With China's General Administration of Customs warning that the gap between demand and supply could be as wide as 30 bcm in 2010, (despite the increase in supplies from the Central Asia gas pipeline and China's ability to import LNG through its three operational terminals at Guangdong, Fujian, and Shanghai), investments in domestic gas pipeline infrastructure are due to increase. Media reports quote Wang Bin, deputy chief economist of PetroChina Natural Gas & Pipeline Company, as saying that the state plans to build 24,000 km of gas trunk lines to help improve the internal supply network between 2009 and 2015, with a further 8,000 km of branch pipelines in four key markets; the south-east, the Yangtze River Delta, the Bohai Rim, and the central south region to support sales by linking trunklines to consumers. China is also moving ahead with construction of additional LNG receiving capacity to help meet expected shortages, given forecasts by the General Administration of Customs that shortages could rise to as much as 40 bcm by 2015. The need for additional gas infrastructure to meet surging demand coupled with the favourable gas reserve potential in Xinjiang could push forward plans for constructing another two West-East gas pipelines, which could tentatively be supplied from new discoveries in the Tarim Basin as well as from increased supplies from Turkmenistan (see China: 26 June 2009: Chinese Government Mulls Fourth West-East Gas Pipeline).
The increased emphasis on natural gas development in China is positive from an environmental perspective, as it stands to diversify the country’s energy mix away from reliance on inefficient and high-carbon-emitting coal.
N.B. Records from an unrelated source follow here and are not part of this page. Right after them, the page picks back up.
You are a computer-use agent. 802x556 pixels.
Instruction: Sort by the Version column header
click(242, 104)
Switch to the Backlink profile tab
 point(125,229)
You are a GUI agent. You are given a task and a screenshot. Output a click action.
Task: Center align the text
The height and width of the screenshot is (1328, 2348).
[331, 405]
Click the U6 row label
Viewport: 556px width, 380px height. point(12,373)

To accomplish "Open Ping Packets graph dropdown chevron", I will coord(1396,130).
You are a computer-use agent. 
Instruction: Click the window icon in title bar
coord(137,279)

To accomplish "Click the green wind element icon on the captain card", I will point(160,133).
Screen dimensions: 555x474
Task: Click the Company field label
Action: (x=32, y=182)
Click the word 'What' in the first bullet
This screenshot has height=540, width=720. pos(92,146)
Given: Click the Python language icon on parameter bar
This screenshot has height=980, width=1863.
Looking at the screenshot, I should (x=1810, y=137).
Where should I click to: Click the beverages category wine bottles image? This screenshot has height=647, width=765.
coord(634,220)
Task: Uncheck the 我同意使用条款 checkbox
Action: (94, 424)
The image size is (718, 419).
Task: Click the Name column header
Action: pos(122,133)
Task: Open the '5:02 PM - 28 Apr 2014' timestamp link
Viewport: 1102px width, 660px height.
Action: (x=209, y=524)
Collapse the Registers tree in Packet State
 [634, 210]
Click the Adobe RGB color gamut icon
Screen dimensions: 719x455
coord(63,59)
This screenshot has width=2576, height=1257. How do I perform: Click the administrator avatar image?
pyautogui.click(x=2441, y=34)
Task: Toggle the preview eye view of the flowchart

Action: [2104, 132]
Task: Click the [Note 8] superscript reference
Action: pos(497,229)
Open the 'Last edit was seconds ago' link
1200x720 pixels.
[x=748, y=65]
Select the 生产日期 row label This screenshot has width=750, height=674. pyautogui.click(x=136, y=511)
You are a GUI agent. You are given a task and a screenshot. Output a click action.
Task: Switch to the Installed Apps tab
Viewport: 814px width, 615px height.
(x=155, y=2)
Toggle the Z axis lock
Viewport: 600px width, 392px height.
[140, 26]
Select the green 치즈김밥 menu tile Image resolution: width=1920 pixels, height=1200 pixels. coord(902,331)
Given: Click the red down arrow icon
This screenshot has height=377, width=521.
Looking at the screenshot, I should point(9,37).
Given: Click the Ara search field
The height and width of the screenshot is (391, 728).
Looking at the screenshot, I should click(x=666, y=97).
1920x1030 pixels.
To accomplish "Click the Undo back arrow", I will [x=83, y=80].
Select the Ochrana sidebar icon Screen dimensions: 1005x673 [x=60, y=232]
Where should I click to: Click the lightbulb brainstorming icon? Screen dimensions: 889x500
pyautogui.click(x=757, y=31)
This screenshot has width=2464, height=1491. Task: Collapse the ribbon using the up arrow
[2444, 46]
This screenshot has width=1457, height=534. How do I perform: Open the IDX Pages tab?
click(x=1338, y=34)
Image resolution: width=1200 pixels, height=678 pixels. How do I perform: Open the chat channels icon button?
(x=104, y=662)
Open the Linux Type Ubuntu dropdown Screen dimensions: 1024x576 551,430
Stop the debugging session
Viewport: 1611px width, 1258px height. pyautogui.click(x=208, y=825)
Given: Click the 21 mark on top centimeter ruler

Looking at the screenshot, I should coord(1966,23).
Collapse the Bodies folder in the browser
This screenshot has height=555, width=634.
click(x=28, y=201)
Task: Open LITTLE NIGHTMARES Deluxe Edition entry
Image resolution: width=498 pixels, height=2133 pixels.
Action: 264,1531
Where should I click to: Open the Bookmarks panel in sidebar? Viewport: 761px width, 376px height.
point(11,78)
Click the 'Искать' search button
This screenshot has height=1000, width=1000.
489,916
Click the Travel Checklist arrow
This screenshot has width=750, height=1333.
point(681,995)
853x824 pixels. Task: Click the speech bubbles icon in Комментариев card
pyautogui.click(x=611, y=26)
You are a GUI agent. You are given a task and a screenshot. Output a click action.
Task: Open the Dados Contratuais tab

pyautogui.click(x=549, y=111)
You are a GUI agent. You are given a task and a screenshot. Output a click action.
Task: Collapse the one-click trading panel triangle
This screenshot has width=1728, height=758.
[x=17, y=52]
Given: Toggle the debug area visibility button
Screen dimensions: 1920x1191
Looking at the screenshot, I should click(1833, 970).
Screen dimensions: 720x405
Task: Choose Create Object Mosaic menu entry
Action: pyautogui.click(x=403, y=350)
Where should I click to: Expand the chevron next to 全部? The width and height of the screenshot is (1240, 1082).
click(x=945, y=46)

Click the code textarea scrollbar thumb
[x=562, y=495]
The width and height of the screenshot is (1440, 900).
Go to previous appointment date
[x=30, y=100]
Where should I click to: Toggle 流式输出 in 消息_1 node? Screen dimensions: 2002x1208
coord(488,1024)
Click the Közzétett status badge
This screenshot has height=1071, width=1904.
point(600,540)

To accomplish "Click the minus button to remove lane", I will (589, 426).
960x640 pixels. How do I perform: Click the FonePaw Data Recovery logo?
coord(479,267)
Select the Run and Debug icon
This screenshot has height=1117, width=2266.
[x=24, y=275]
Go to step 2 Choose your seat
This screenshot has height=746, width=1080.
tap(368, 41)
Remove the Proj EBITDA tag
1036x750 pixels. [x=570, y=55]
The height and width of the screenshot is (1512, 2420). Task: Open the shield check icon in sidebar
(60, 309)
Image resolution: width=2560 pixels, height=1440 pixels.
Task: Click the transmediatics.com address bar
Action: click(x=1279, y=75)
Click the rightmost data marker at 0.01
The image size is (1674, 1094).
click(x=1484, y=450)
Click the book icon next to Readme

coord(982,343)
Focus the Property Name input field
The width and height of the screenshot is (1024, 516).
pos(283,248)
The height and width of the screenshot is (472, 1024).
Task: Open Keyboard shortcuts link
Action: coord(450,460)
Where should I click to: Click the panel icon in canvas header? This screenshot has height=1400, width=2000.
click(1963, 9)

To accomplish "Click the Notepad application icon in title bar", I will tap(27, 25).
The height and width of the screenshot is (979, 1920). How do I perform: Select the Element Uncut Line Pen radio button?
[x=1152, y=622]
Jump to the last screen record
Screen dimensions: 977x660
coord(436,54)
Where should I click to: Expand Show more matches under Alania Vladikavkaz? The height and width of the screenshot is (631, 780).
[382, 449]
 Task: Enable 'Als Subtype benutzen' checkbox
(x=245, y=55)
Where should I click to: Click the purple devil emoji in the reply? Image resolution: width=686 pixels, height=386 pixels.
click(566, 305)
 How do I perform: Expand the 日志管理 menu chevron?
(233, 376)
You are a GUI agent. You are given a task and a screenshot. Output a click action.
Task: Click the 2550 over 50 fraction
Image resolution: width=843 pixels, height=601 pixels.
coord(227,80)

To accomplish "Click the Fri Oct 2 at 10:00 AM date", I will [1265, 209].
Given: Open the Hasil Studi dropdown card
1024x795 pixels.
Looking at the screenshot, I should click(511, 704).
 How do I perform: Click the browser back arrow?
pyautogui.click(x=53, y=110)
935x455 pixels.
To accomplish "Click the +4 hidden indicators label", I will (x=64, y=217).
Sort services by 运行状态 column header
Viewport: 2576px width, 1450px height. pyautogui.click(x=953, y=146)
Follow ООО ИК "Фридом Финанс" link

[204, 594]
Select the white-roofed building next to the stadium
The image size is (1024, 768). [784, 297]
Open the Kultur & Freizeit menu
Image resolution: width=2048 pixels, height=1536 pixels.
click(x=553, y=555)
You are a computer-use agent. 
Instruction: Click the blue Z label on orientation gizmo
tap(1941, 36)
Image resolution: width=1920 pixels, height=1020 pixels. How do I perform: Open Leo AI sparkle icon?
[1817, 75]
The Second West-East pipeline network alone will replace an estimated 76.8 million tonnes of coal and reduce emissions of sulphur dioxide by 1.66 million tones, and carbon dioxide emissions by 150 million tonnes. However, with supplies outpacing development of new gas fields, it appears that the many gas hungry residential and industrial consumers will continue to be hit by supply shortages over the coming years as China struggles to resolve its gas supply demand imbalance.